First of all, TM allowed us to discover more relevant content. The table of content on the right for instance, would only point Hurn to the first article about syphilitic epilepsy. Applying TM to digitised journals directed us to other instances where this subject appears, including information in sub-sections of the journal. TM thus provides the researcher with actual content about the topic of interest, because the pipeline also picks up hidden and weak signals.
The system also shows the evolution of this particular subject over time. For instance, Hurn placed a lot of emphasis on French influences, but the sources compiled by me contradicted this bias to a certain extent. The sources demonstrate that information from Germany also reached Britain. Not only did the journal include reviews of German books, but the translations of German articles also indicate the importance British psychiatrists placed upon German research.
Exploring and processing large amounts of data is often easier if the data is visualised. Therefore, we also demonstrate the accomplishments of our Topic Modelling pipeline in a visualisation tool called Histograph. This visual interface developed by the CVCE Digital Humanities Lab improves navigating and exploring a big corpus. The photograph shows the “bucket of explorables”, a method of distant reading. For each topic, the size of the dots indicates their relative presence/importance throughout time with larger dots representing the most important topics. The tool also allows you to select a specific topic and filter the results. During the nineteenth century the debate centred around the role of syphilis in causing GP. By only selecting pages where the word paralysis and syphilis occur together, the researcher can close read only the pages the algorithm suggests to form an idea of this debate.
The use of the topic modelling pipeline allows the researcher to analyse a larger number of sources by only pointing to the sections of interest, especially for transnational research this approach could be useful. In future research we will fine tune our TM pipeline and the Histograph visualisations by allowing the integration of corpora in different languages and by integrating a feature that allows custom topic modelling. The new features give the researcher even more freedom in how particular information is extracted from the corpus, putting their thought and research processes at the forefront.
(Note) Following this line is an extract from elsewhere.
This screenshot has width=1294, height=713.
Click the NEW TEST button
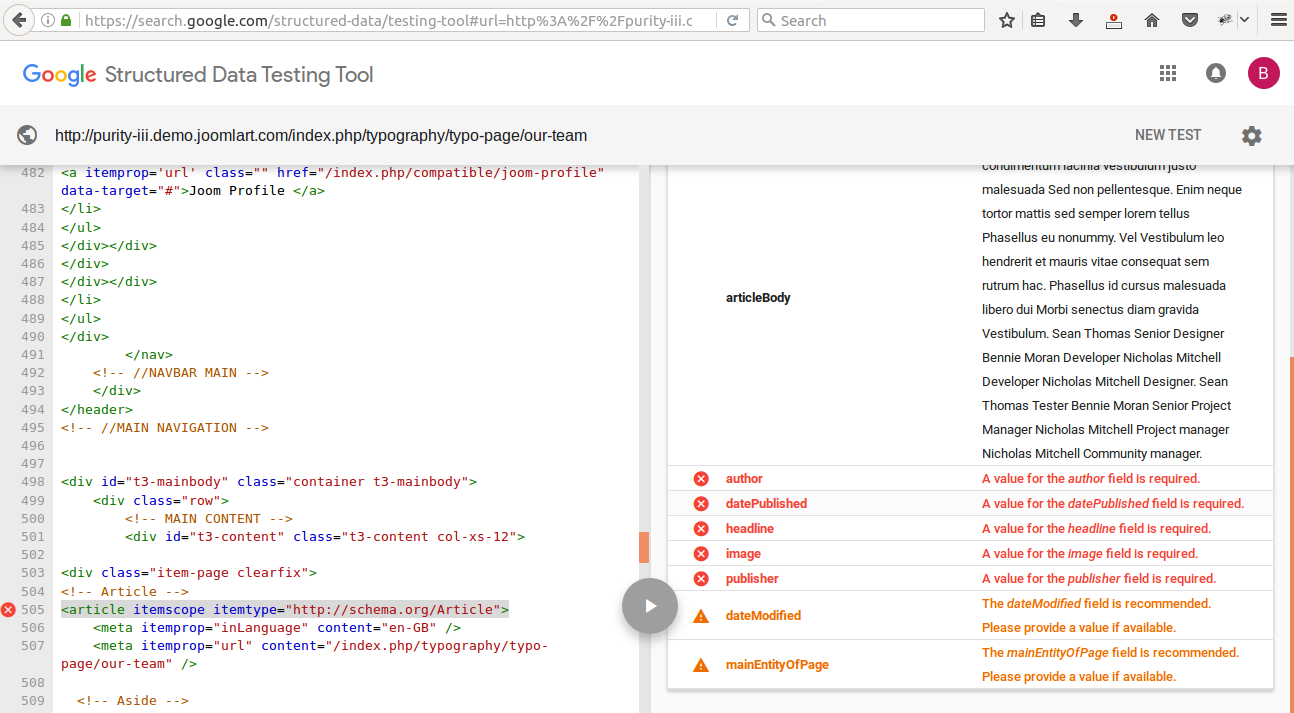coord(1167,135)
- This blog is based on a presentation delivered at DHBenelux 2019 in Liège on 12/09/2019. Credit is due to all people involved in this project: Maria Biryukov, Roman Kalyakin and Lars Wieneke.
- Topic modelling is an unsupervised machine learning technique that aims to group large amounts of documents into semantically meaningful clusters, such that documents assembled into one cluster would represent a topic. Topics are learned by the algorithm from the data (corpus, documents) , based on the word distribution.
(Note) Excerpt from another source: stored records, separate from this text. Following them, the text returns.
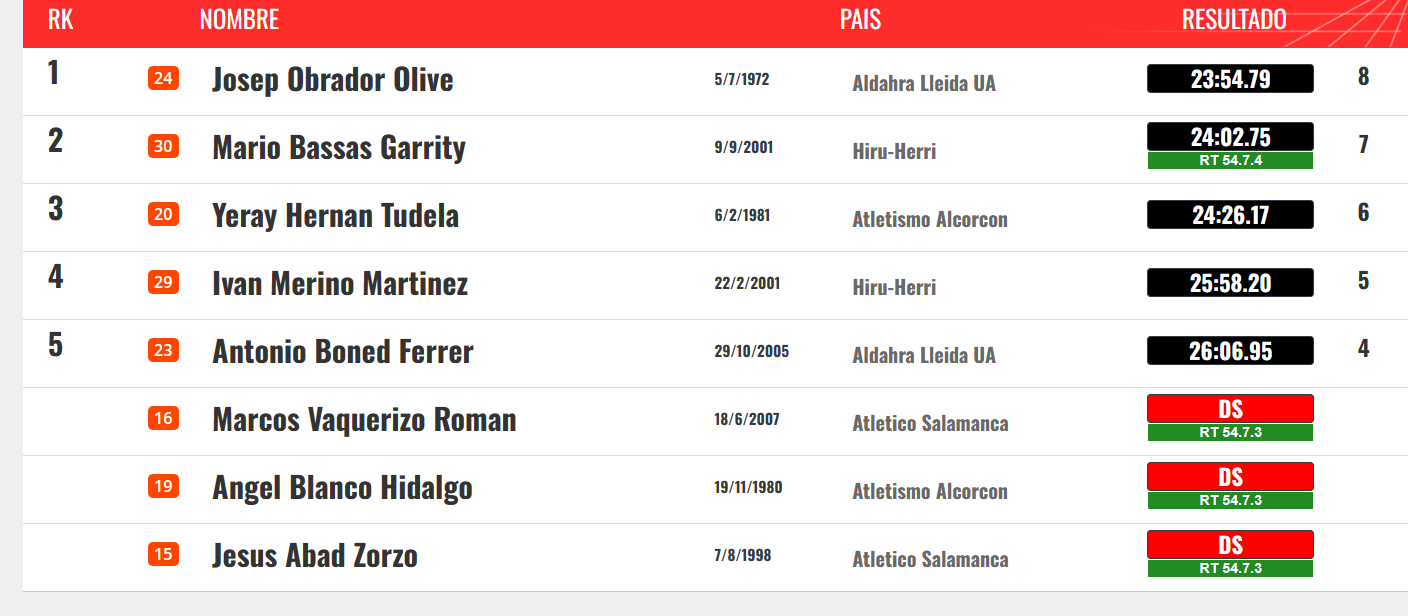Click bib number badge 30

click(163, 146)
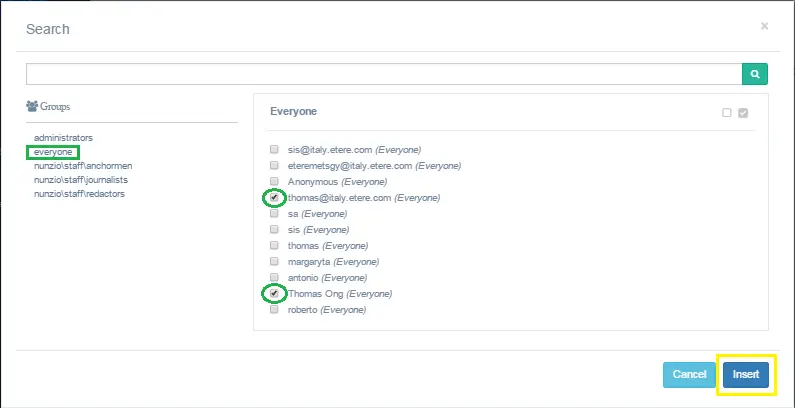
Task: Check the antonio user checkbox
Action: tap(274, 278)
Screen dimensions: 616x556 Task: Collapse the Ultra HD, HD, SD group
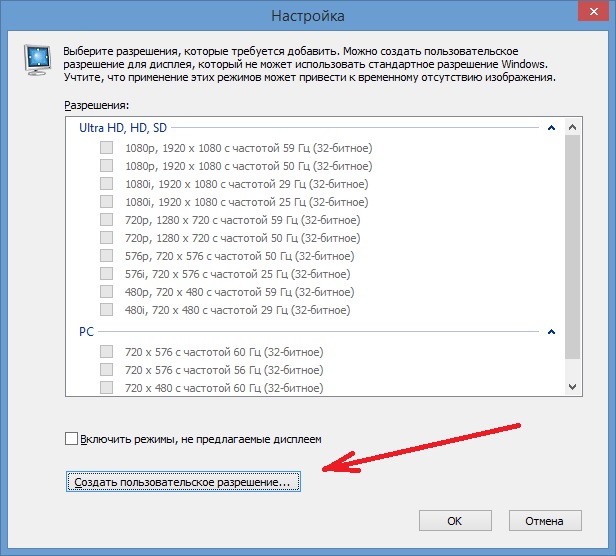coord(551,128)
- The TM pipeline involved (1) data pre-processing such as pdf to txt conversion and volume to page conversion. As well as maximizing the number of content-bearing pages via stop word lists and a threshold calculation. (2) the implementation of Non-negative Matrix Factorization (NMF) (Lee & Seung, 1999) to create the topics. (3) topic model coherence calculation via Word2Vec and via human evaluation of the number of suggested topics and page rankings.
- In page ranking the computer decides how relevant each page is to a certain topic based on the related words that can be found on a page.
- Hurn, J.D., The history of general paralysis of the insane in Britain, 1830 to 1950. Doctoral thesis, 1998, University of London.